The second season in France was pretty easy. The goal was to maintain our position in Nationale 3, and see how we could improve over the year. We finished right in the middle of the pack in 5th place after an unexpected great start (9-2), and a less than stellar finish. The fall was dubbed an "Indian Summer," but when winter came, it stayed cold and wet through the spring.

The third season in France was extremely frustrating. The pressure was on now to move up to the next division, and while crazy people like me flourish under that kind of expectation, our team as a whole fell apart from top to bottom. We finished in 4th place, barely any change from the previous season. It didn't help that the winter started at the end of September and went all the way through May. I have never been so cold for so many days in a row in my entire life.

This fourth season in France with a new club is once again, totally new. We are currently defeated. Like we have won zero matches. We are heading into what we hope will be the three matches we can win in the next month, but it will depend on how well we can move past the fact that 75% of us are new to the team and still figuring out how to play as one. We really only need to be better than two other teams in order to stay in Nationale 2, so these matches are going to be very telling of what the future holds for me and my team.

But on the brighter side, it's the middle of November, and winter is just starting to peek its head around the corner. I haven't even had to start wearing leggings under my jeans yet! We are still enjoying some sunny, albeit cold (40s), days and it has made anything unpleasant that much easier to handle.

Of course, I'd love to have what I had in Belgium all over again, and who knows, that kind of season might be waiting for me somewhere in the next few years. And Marc and I would definitely go for living anywhere in the South of France for more reliable sunshine!

One of the many things my parents taught me while growing up was not only to accept change as it came, but to find how I could thrive through change. Changes can be good and bad, but they are inevitable. It is who we become through the changes presented in our lives that dictates our course.

Sports have often been used as a lens to reveal one's character. My dad taught me how the winning and losing aspects of sports only serve to magnify how much we actually love or hate the game, our reactions to success and failure, and whether we will choose to stick together as a team or drift away from each other.
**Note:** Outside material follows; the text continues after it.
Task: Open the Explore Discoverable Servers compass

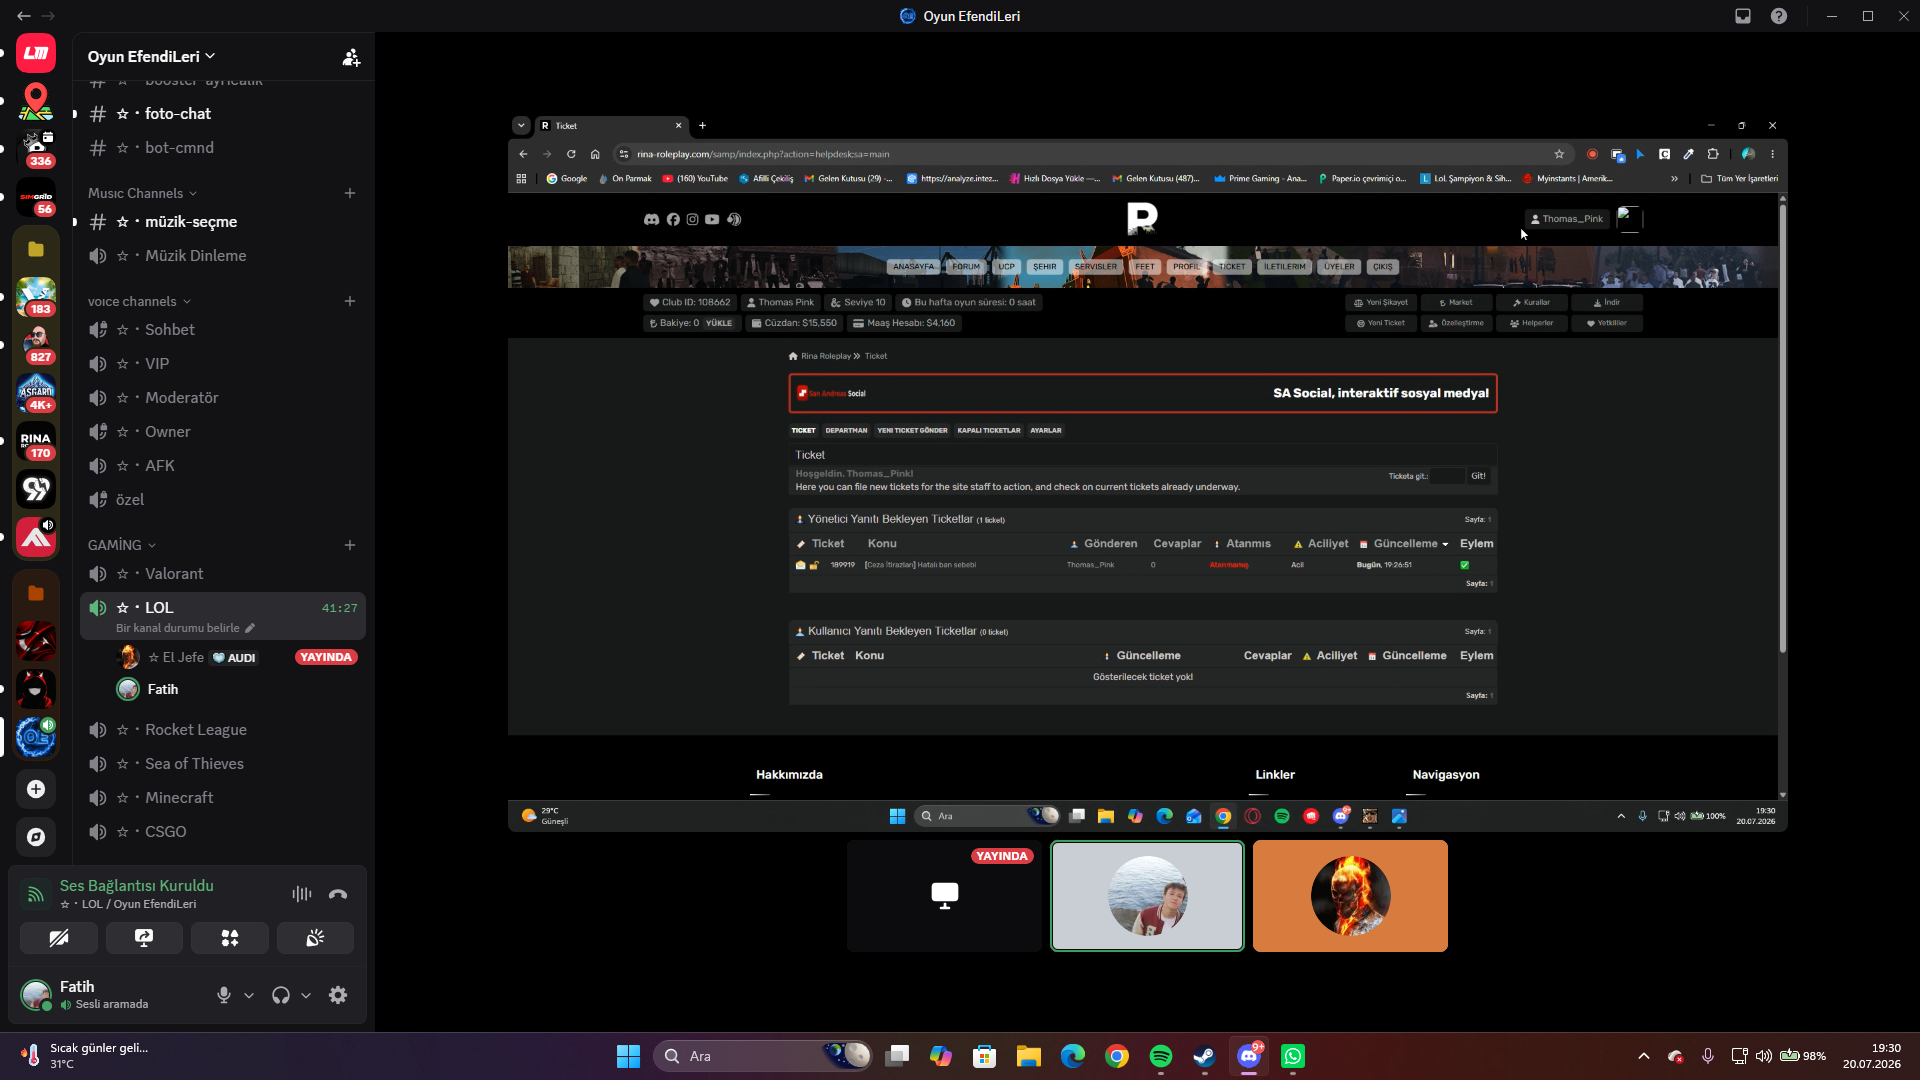Action: click(x=36, y=837)
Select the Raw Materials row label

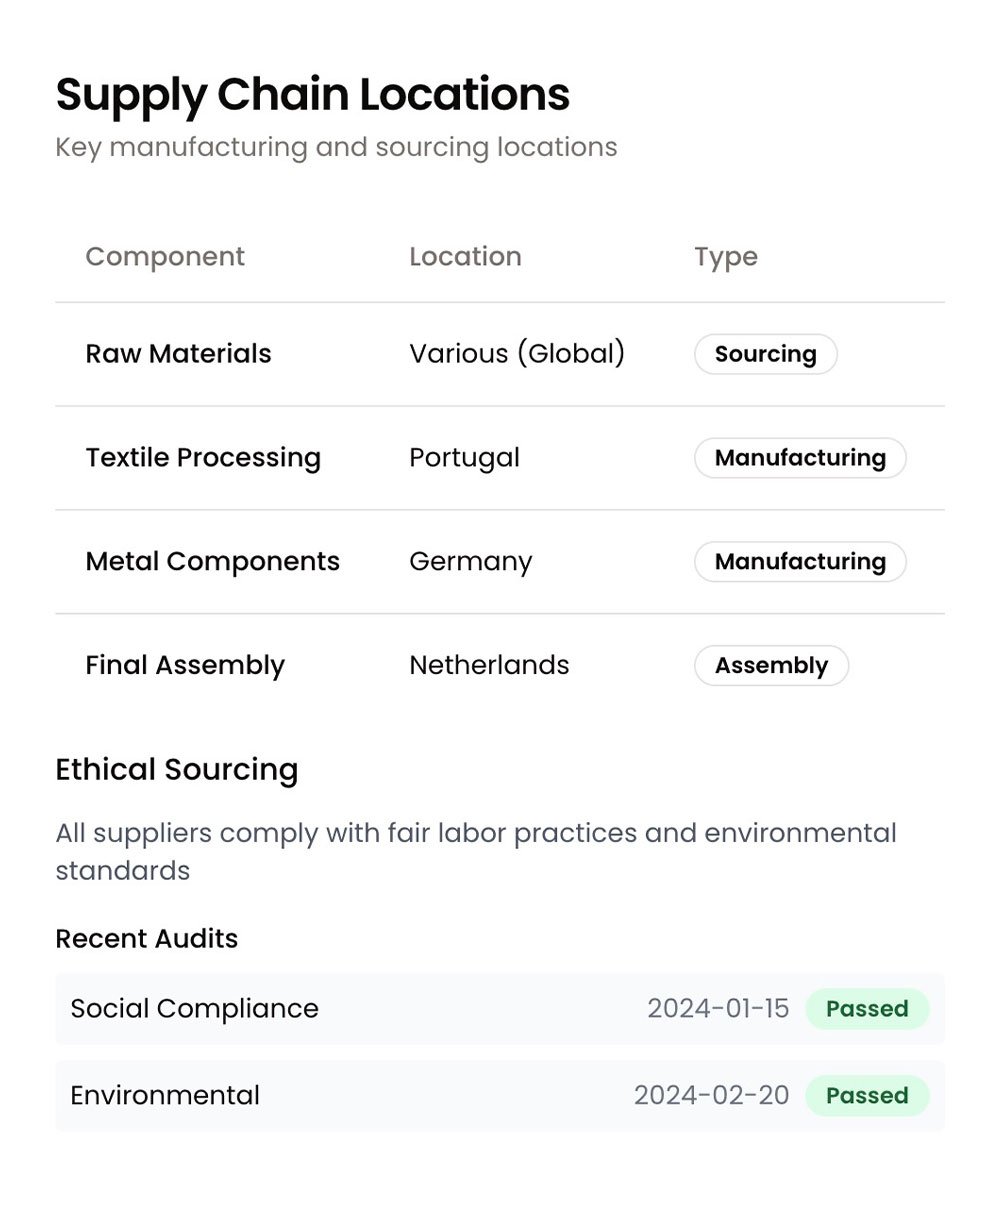[178, 354]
"Cuatro" at championships. In Minnesota. SO. COLD.
I'm thankful that my life in sports has never been entirely defined just by wins or just by losses. I've had the opportunity to be a part of amazingly successful and incredibly awful teams, with some plain old mediocre groups throughout. I'm blessed to have been grouped with like-minded people often enough to make lifelong best friends.

What have I learned from being on and/or coaching an average of 3 teams each year since 1995?

I have learned that every season is different, and good and bad for different reasons. I have learned that I love volleyball, even when I'm losing, and I won't change this career until my body finally quits on me. I have learned that seasons come, and seasons go, as do teammates and coaches. I have learned that no matter how discouraging the coldness of losing can be, that the warmth of a win is always somewhere in the future, and sometimes closer than we think.

God has used everything in my life to teach me how to be durable. Durability is an attitude; it's showing up everyday with a smile on my face that says, "I'm here, I'm ready, and I'm with you, so let's do this."